═══ Data for processing ═══

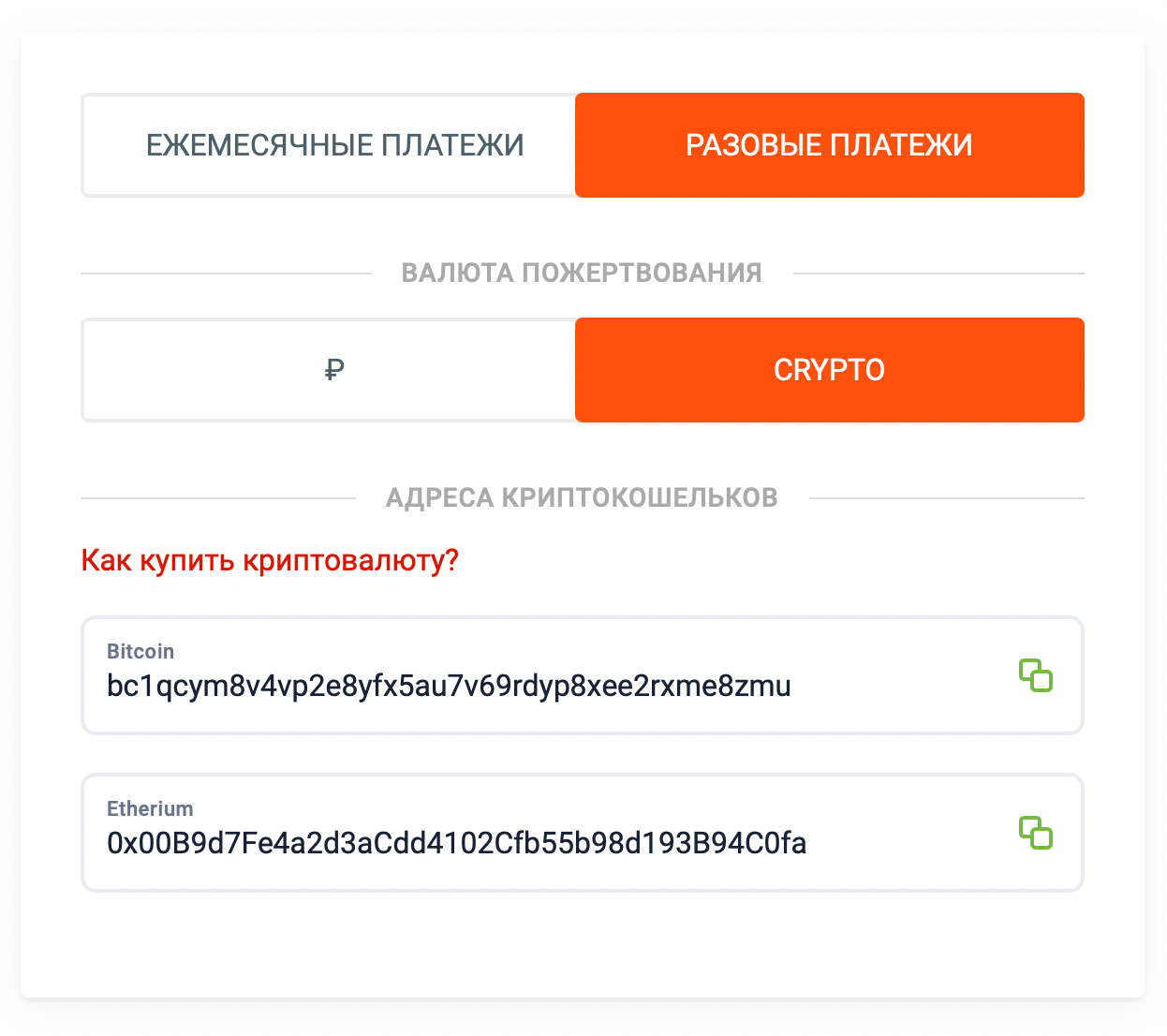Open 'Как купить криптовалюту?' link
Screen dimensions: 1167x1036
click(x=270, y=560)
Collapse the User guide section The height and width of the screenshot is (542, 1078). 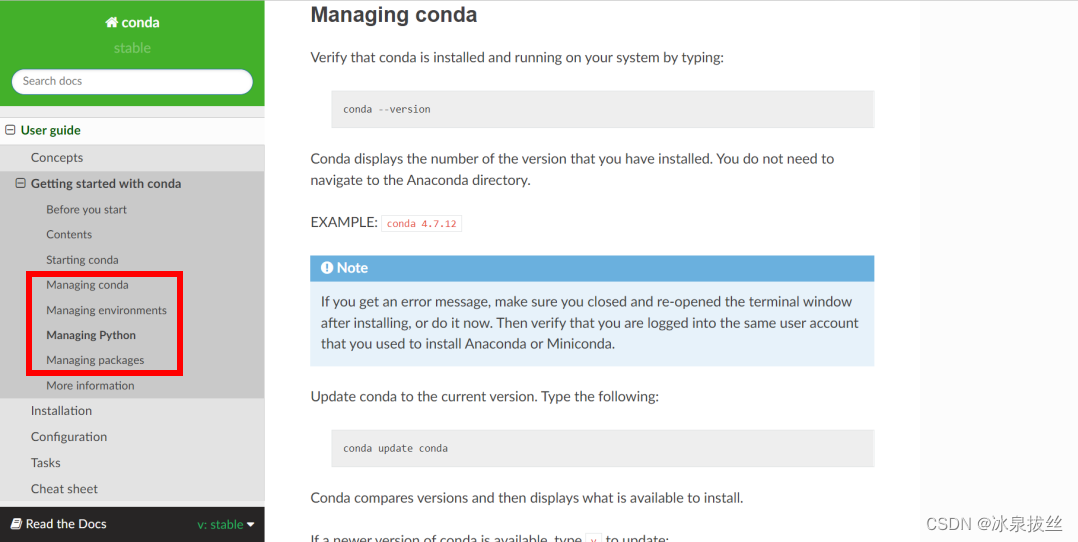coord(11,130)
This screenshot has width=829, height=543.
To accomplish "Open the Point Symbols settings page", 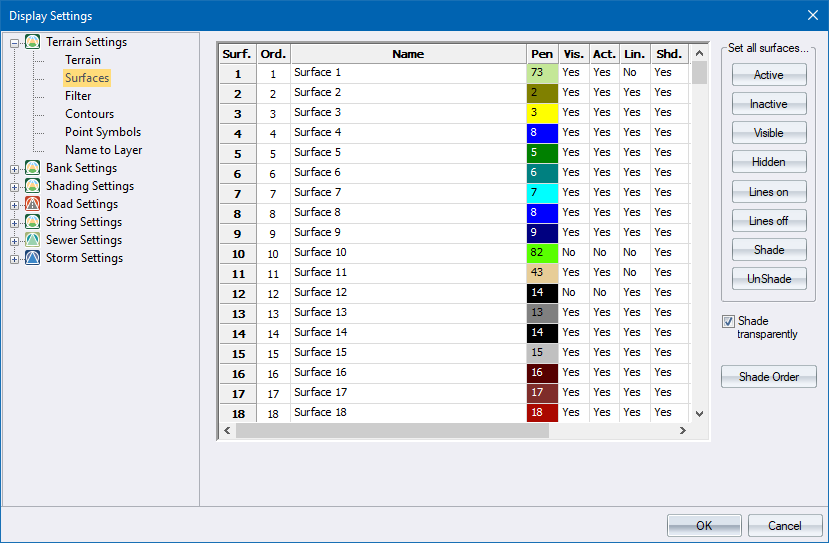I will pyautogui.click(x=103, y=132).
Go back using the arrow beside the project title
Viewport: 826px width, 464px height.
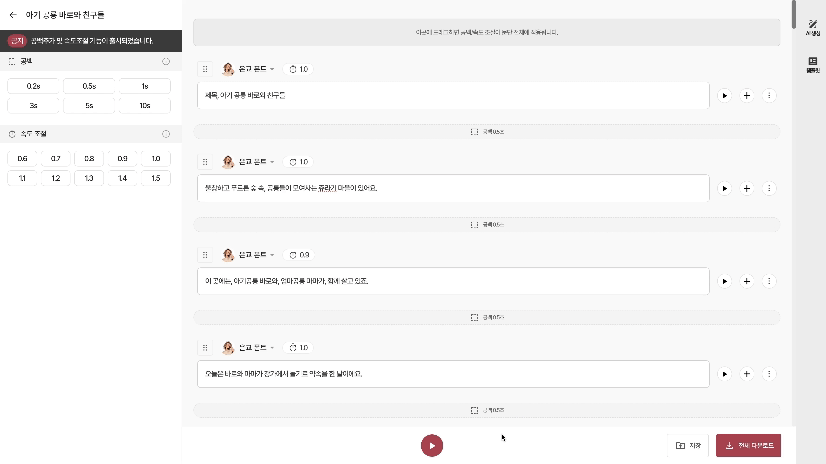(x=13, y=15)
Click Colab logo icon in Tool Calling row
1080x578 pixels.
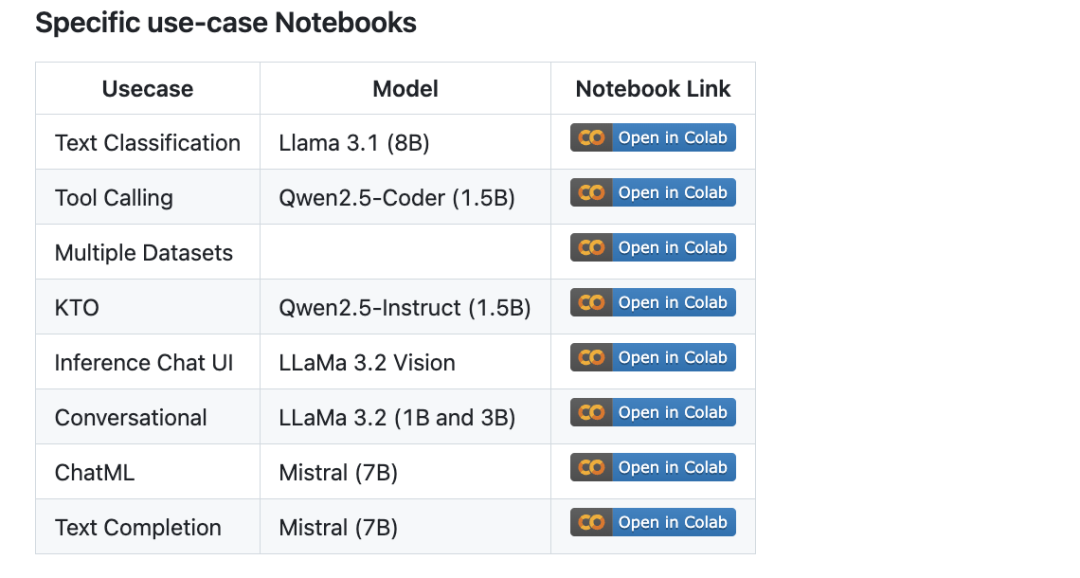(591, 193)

═══

■ Work to be completed: Please reproduce the lines above from the one containing "Click Colab logo icon in Tool Calling row" through the final line, exactly and inclusively, leaving out each picture.

■ The completed task:
Click Colab logo icon in Tool Calling row
1080x578 pixels.
(591, 193)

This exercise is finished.